Stored data:
-- Opening Marker --

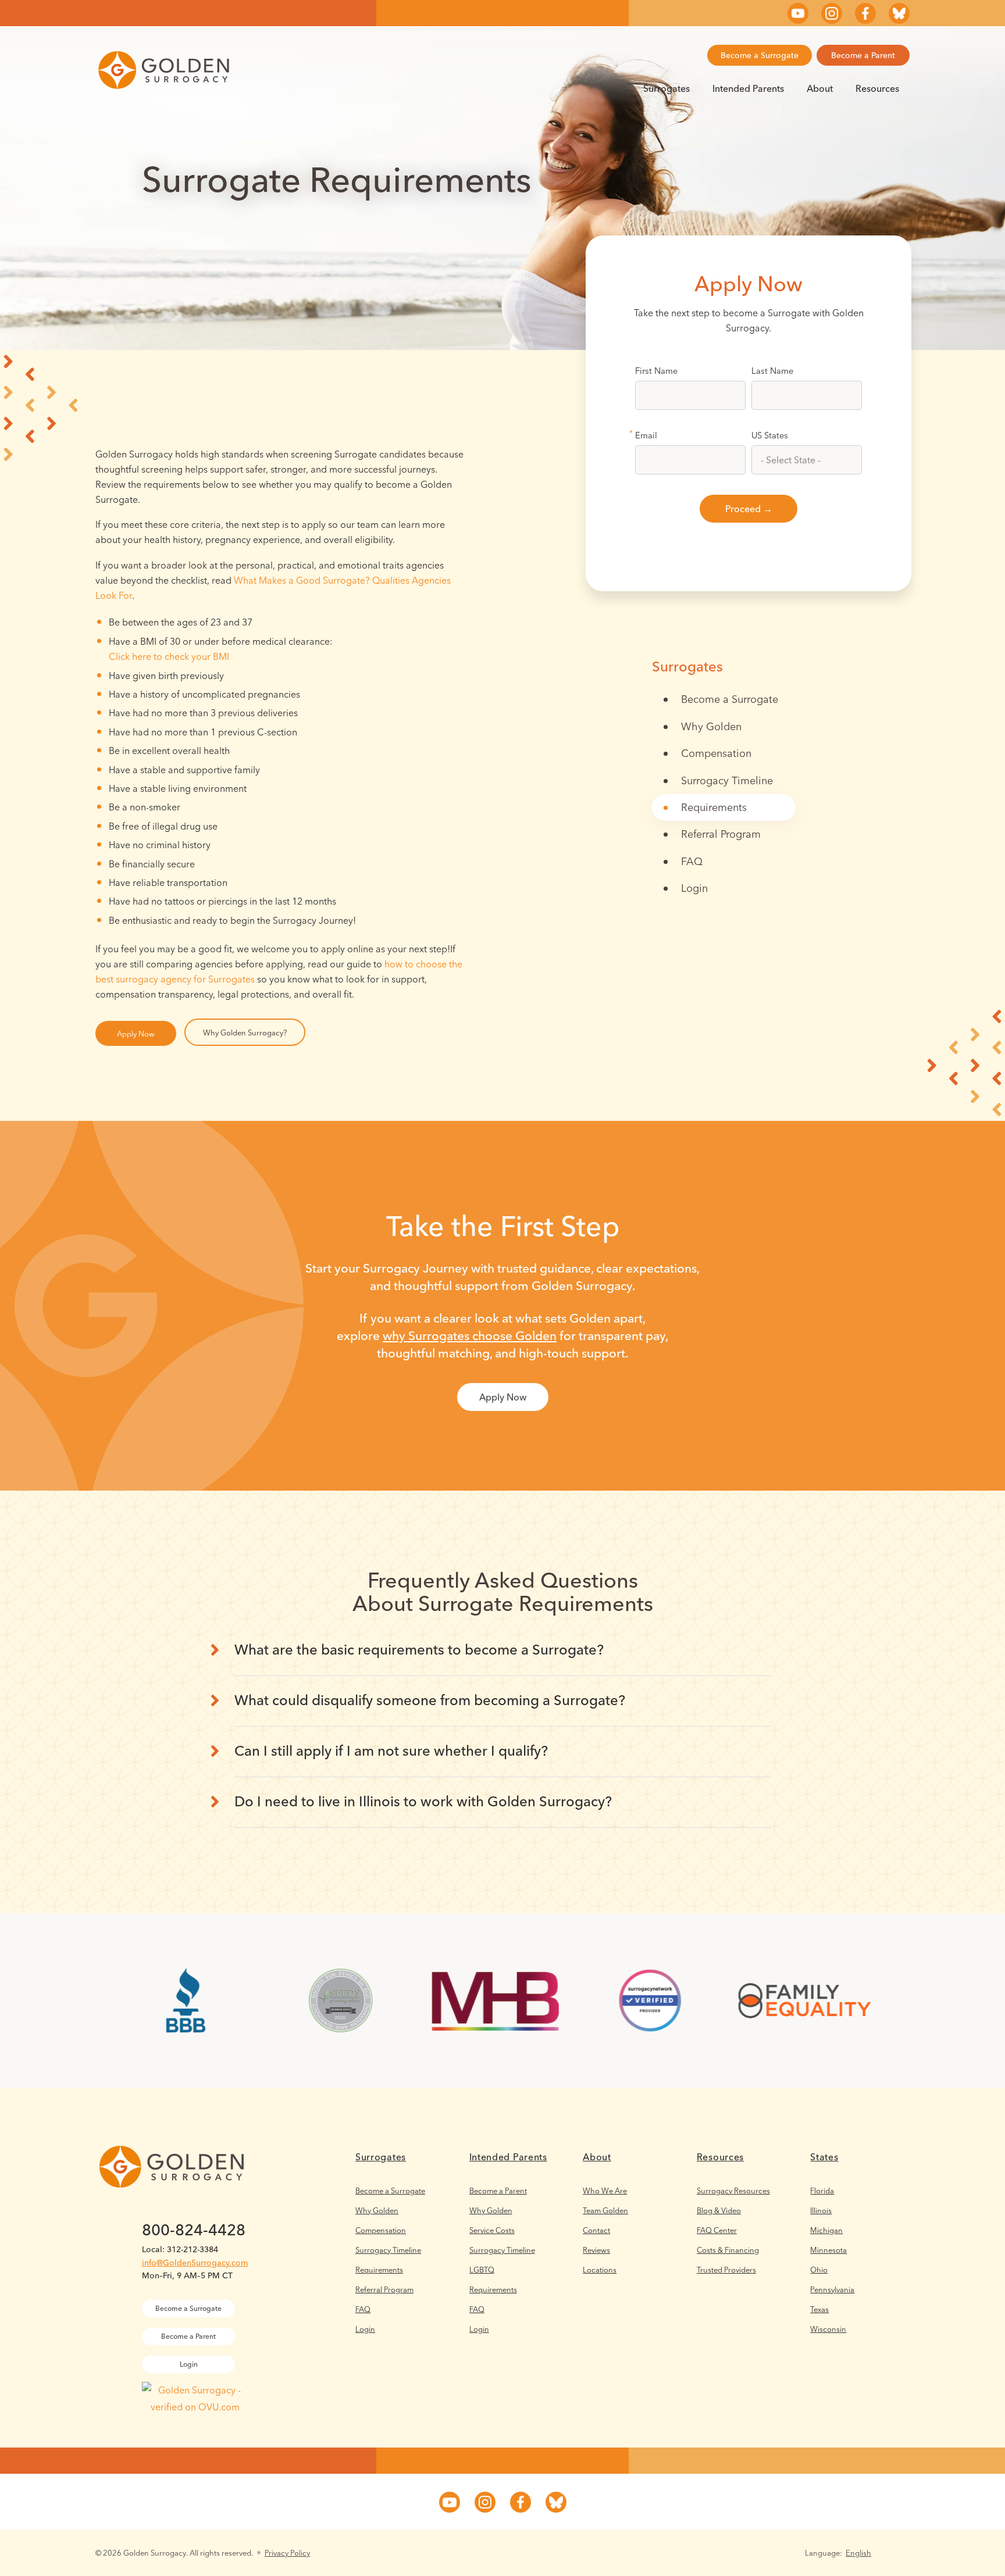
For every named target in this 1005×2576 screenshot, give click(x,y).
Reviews (596, 2250)
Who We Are (605, 2190)
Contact (596, 2230)
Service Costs (492, 2230)
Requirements (714, 807)
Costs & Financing (728, 2250)
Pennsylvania (832, 2289)
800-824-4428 (193, 2229)
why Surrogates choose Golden (470, 1335)
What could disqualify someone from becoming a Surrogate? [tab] (429, 1700)
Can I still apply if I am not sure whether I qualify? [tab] (391, 1750)
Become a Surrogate (760, 55)
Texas (819, 2309)
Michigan (826, 2230)
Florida (822, 2190)
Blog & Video (719, 2210)
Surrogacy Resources (733, 2190)
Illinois (821, 2210)
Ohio (819, 2269)
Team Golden (605, 2210)
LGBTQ (481, 2269)
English (858, 2552)
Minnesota (828, 2250)
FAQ (692, 861)
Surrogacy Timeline (727, 780)
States (824, 2157)
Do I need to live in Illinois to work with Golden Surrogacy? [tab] (423, 1801)
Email (646, 435)
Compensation (716, 753)
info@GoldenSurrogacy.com (195, 2262)
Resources (877, 88)
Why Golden (711, 726)
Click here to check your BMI (169, 656)
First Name (656, 371)
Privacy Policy (287, 2552)
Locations (599, 2269)
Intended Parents (748, 88)
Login (694, 888)
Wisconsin (828, 2329)
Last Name (772, 371)
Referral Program (721, 834)
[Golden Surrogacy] (163, 70)
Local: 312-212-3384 (180, 2249)
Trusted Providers (726, 2269)
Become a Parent (863, 55)
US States (769, 435)
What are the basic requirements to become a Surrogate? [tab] (419, 1649)
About (820, 88)
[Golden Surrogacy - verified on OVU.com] (195, 2407)
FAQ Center (717, 2230)
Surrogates (666, 88)
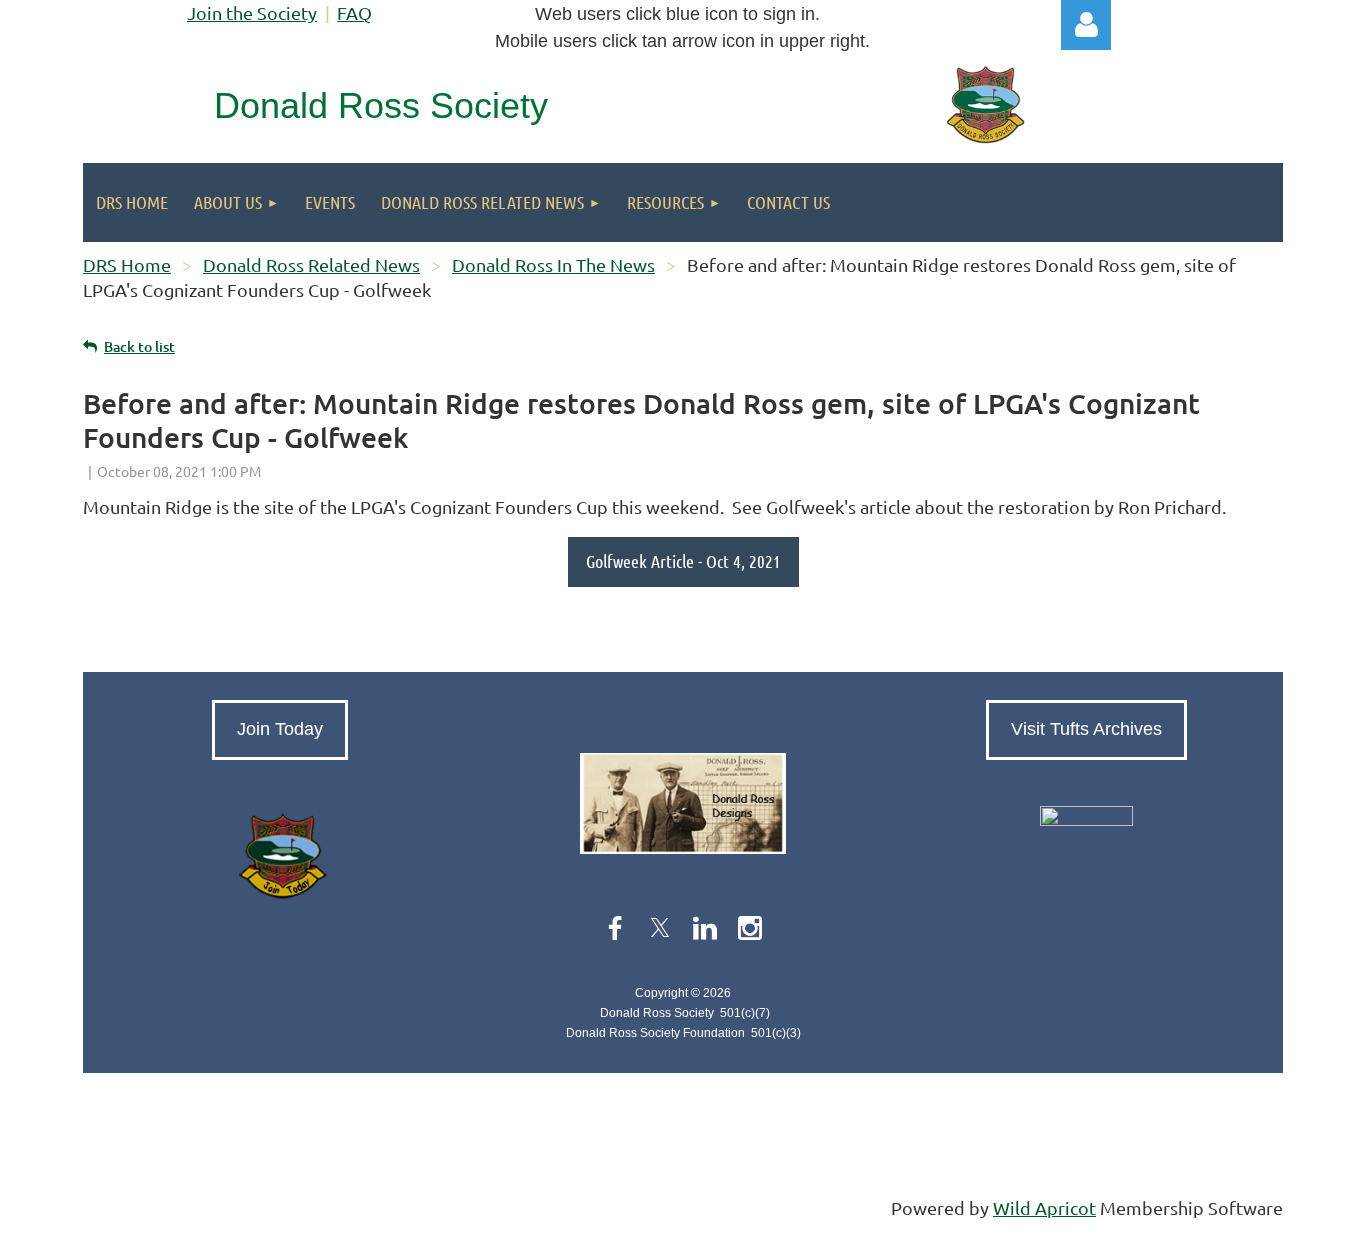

-- Closing Marker --

What to work on: What must be output is the exact run of lines from the one holding "LGBTQ (481, 2269)" through the end of the entries above, both ends included, minus the pictures.

Answer space:
LGBTQ (481, 2269)
English (858, 2552)
Minnesota (828, 2250)
FAQ (692, 861)
Surrogacy Timeline (727, 780)
States (824, 2157)
Do I need to live in Illinois to work with Golden Surrogacy? [tab] (423, 1801)
Email (646, 435)
Compensation (716, 753)
info@GoldenSurrogacy.com (195, 2262)
Resources (877, 88)
Why Golden (711, 726)
Click here to check your BMI (169, 656)
First Name (656, 371)
Privacy Policy (287, 2552)
Locations (599, 2269)
Intended Parents (748, 88)
Login (694, 888)
Wisconsin (828, 2329)
Last Name (772, 371)
Referral Program (721, 834)
[Golden Surrogacy] (163, 70)
Local: 312-212-3384 (180, 2249)
Trusted Providers (726, 2269)
Become a Parent (863, 55)
US States (769, 435)
What are the basic requirements to become a Surrogate? [tab] (419, 1649)
About (820, 88)
[Golden Surrogacy - verified on OVU.com] (195, 2407)
FAQ Center (717, 2230)
Surrogates (666, 88)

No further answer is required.